UP THE STAIRCASE QUARTERLY: “Mouth (the Task of a Name)” and “Nocturne with Dirt,” February 2021.
SPORKLET: “Aisling with the Ballard Locks,” November 2020.
DIODE POETRY JOURNAL: “Aubade with the Bleeding Sky,” “Mama & I Talk About Salvation,” November 2020.
I have also started a Fiverr page (https://www.fiverr.com/umadwivedi26) for editing services! If anyone has a book manuscript and would like another set of eyes, I offer 3 tiers of feedback: the look-it-over (for just large-scale thoughts), the careful perusal (for a more thorough examination), and the fine-tooth comb (for two rounds of painstaking attention). Link is here again: https://www.fiverr.com/umadwivedi26
Unrelatedly, I have been thinking about spring a lot. This is always a hard time of year for me, and I’m never quite sure why. After all, spring is a relief to most everyone, the days lengthening so that we can actually make acquaintance with the sun, the weather warming, flowers pushing through the soil. Every year, however, I find myself miserable come March, the feeling climbing to its fever pitch in April.
I was talking about this last week with my therapist, and she said something rather interesting. Colors are brighter in spring, she mused. There are more people out. More sounds, more smells. Considering the fact that I’m on the autism spectrum, perhaps it’s unsurprising that after a winter of muted colors, limited sounds, and never encountering too many people in too little space, I am overwhelmed by spring, its shine and crush. I had never thought of that before. I’ve been mulling it over since, and I think that she is right, at least in part. Spring *is* overwhelming, overstimulating in a way that winter has made me unused to, bright and crowded, a deluge of light and voice and sensation. But I think there’s more to it than that. There is such comfort in winter and its confines. I need not leave the house, I scarcely need leave my room. The set of things to contend with is tighter, more easily managed. This goes beyond mere stimulation.
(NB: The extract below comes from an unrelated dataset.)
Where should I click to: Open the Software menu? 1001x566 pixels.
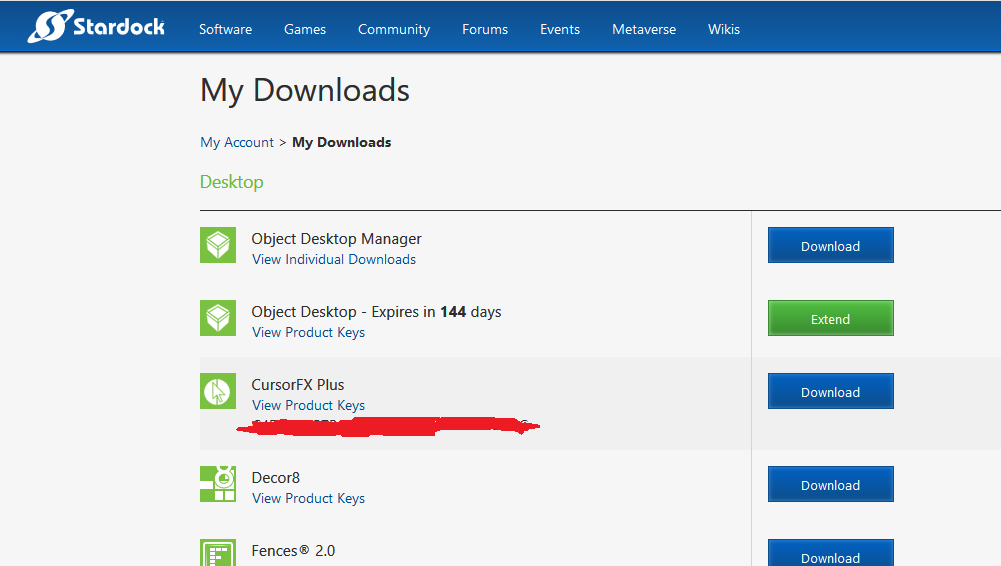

It extends to the responsibilities that come along with being a person in the world, a person with relationships to maintain, tasks to complete, duties to oneself and to the world at large. These can be avoided in the winter. The pandemic at large has functioned as a kind of winter. I very much do not want to understate how devastating it has been for the vast majority of people, much as winter devastates those without the privilege of warm and stable housing, those who cannot afford to avoid the cold, those whose lives necessitate exposure. I am lucky beyond measure. For me, winter and the pandemic both have meant staying inside and risking little. Risking little in these extraordinary circumstances, but also risking little of what life regularly demands that we risk. I have stayed inside. I have restricted my responsibilities. I have not carried out all my regular duties to the world. As things begin to look brighter, the winter warming, vaccines becoming available to more and more people—it comes time to think about the work of spring. The work of reentering the world and all its demands. Winter has atrophied my muscles as it does every year, and I have fallen out of the habit of exertion. Now, as I have done so many times before, I begin the work again.
Anyhow, I hope you are all taking care. Go outside (mask on, obviously). Soak up some sun like the silly little sponge you are. Do your square inch of work as well as you can.